* [DOCUMENT SEGMENT]:
☆ ☆ ☆ ☆ ☆

Instrument an AI agent with behavioral tracking

AI-powered applications have a visibility problem. Traditional analytics tells you what users clicked and which pages they visited. When your product is an AI agent, however, interesting behavior happens in layers you can't see from the browser.

Consider a travel booking chatbot. A user types "find me cheap flights to Paris tomorrow." Behind the scenes:

The browser sends the message.
The server orchestrates a reasoning loop that's not visible to the client.
- The LLM is invoked
- It decides which tools to call
- It executes a flight search
- It processes results
- It streams a response
The agent makes decisions you can't observe from either the client or the server framework, such as intepreting user intent, choosing parameters for tool calls, or detecting when requirements can't be met.

Tracking for each of these layers will answer a different question:

Client-side tracking: "What did the user do?"
Server-side tracking: "What did the agent do?"
Agent self-tracking: "What did the agent think?"

By combining all three layers, you'll be able to answer questions like:

How many messages do users send per session?
How long do agent responses take?
Which tools get called most often? Do they succeed or fail?

☆ ☆ ☆ ☆ ☆

* [WORK REQUEST A]: Decide whether each statement agrees with the agent tracking text: (i) server-side tracking answers the question of what the agent did; (ii) the browser orchestrates the reasoning loop; (iii) the example chatbot books restaurant tables. Answer yes or no for each, quoting the deciding words of the text.
* [WORK REQUEST B]: Write out the agent tracking text between "Instrument an AI" and "from the browser.", inclusive.
* [WORK REQUEST C]: In the agent tracking text, what message does the user type to the chatbot in the example?

☆ ☆ ☆ ☆ ☆

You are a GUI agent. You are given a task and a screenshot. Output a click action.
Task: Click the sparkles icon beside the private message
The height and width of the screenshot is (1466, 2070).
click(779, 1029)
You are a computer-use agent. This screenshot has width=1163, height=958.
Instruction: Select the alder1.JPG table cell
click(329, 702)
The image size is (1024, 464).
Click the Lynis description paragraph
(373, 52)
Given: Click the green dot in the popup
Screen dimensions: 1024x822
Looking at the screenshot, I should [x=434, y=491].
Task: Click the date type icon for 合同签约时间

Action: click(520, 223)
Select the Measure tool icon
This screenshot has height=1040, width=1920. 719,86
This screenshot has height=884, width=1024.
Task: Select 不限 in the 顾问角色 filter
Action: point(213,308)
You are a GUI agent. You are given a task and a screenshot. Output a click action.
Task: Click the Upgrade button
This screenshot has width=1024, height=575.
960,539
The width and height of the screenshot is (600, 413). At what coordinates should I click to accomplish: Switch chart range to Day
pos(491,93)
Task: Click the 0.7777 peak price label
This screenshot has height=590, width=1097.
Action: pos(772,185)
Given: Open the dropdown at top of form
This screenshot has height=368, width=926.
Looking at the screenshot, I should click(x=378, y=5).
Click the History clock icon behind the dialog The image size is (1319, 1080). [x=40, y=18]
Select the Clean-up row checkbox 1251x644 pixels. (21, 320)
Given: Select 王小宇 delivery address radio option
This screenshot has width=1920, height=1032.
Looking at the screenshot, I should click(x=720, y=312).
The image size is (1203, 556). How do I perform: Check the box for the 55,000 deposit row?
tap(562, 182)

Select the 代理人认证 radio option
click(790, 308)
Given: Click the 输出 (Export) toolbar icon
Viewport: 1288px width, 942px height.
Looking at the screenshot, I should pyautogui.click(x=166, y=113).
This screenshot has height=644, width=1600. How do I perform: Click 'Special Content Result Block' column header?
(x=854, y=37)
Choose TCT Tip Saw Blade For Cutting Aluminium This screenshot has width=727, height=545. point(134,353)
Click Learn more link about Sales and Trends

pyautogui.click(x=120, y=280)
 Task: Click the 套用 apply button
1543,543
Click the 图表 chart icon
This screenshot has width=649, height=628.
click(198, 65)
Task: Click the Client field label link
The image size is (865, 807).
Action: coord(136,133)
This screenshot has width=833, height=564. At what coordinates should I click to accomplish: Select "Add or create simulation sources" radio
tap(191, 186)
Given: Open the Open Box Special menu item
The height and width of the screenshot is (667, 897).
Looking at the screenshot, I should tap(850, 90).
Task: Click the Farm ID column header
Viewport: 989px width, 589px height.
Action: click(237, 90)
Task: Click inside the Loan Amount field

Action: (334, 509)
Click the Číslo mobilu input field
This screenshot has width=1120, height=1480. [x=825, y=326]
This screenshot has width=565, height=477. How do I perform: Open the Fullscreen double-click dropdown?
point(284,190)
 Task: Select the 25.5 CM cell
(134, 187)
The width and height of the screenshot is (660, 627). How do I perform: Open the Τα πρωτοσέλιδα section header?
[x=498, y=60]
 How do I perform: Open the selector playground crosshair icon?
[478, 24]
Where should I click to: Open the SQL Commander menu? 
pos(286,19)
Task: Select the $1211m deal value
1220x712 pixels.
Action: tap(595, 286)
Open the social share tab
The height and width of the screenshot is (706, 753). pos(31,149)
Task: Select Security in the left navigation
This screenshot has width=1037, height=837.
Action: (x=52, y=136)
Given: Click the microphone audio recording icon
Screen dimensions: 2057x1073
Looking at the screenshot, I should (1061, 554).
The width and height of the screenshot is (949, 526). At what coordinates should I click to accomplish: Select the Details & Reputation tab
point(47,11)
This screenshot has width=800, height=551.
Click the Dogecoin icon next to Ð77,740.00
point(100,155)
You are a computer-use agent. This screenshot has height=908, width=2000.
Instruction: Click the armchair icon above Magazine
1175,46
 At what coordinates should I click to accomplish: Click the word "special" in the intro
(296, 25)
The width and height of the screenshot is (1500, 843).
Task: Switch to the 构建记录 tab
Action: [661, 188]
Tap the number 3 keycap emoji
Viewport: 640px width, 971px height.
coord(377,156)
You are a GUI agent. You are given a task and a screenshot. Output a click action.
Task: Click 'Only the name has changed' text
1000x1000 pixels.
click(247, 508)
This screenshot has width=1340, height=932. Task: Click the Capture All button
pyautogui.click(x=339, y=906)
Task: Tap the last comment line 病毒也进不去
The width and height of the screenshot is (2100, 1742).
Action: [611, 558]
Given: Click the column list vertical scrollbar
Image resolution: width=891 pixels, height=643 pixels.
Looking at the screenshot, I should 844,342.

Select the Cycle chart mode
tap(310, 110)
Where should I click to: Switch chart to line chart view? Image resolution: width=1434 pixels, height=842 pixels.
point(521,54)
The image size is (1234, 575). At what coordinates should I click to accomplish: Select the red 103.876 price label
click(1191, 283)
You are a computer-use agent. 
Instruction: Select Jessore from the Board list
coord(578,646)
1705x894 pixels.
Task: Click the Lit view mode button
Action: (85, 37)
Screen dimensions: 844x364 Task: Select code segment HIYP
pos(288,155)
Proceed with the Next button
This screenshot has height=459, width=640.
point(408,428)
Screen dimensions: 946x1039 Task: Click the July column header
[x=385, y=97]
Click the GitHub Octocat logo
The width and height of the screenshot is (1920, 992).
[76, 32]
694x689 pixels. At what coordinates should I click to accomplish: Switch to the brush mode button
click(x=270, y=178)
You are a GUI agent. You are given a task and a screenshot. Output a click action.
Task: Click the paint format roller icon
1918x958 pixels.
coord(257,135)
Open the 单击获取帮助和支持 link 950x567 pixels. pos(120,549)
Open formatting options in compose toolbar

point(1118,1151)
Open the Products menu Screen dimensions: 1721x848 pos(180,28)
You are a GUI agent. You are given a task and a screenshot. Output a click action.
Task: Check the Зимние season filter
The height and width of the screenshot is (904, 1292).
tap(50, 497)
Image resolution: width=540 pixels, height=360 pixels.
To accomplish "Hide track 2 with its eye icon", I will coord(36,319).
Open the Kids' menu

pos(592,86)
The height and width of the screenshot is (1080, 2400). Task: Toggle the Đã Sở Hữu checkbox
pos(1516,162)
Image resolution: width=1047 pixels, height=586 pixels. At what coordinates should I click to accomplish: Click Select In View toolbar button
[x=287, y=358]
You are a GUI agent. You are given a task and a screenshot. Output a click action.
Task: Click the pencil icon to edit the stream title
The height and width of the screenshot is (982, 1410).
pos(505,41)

☆ ☆ ☆ ☆ ☆

* [ANSWER SPACE A]:
(i) Yes: "Server-side tracking: "What did the agent do?""
(ii) No: "The server orchestrates a reasoning loop that's not visible to the client."
(iii) No: "Consider a travel booking chatbot."

* [ANSWER SPACE B]:
Instrument an AI agent with behavioral tracking

AI-powered applications have a visibility problem. Traditional analytics tells you what users clicked and which pages they visited. When your product is an AI agent, however, interesting behavior happens in layers you can't see from the browser.

* [ANSWER SPACE C]: The user types "find me cheap flights to Paris tomorrow."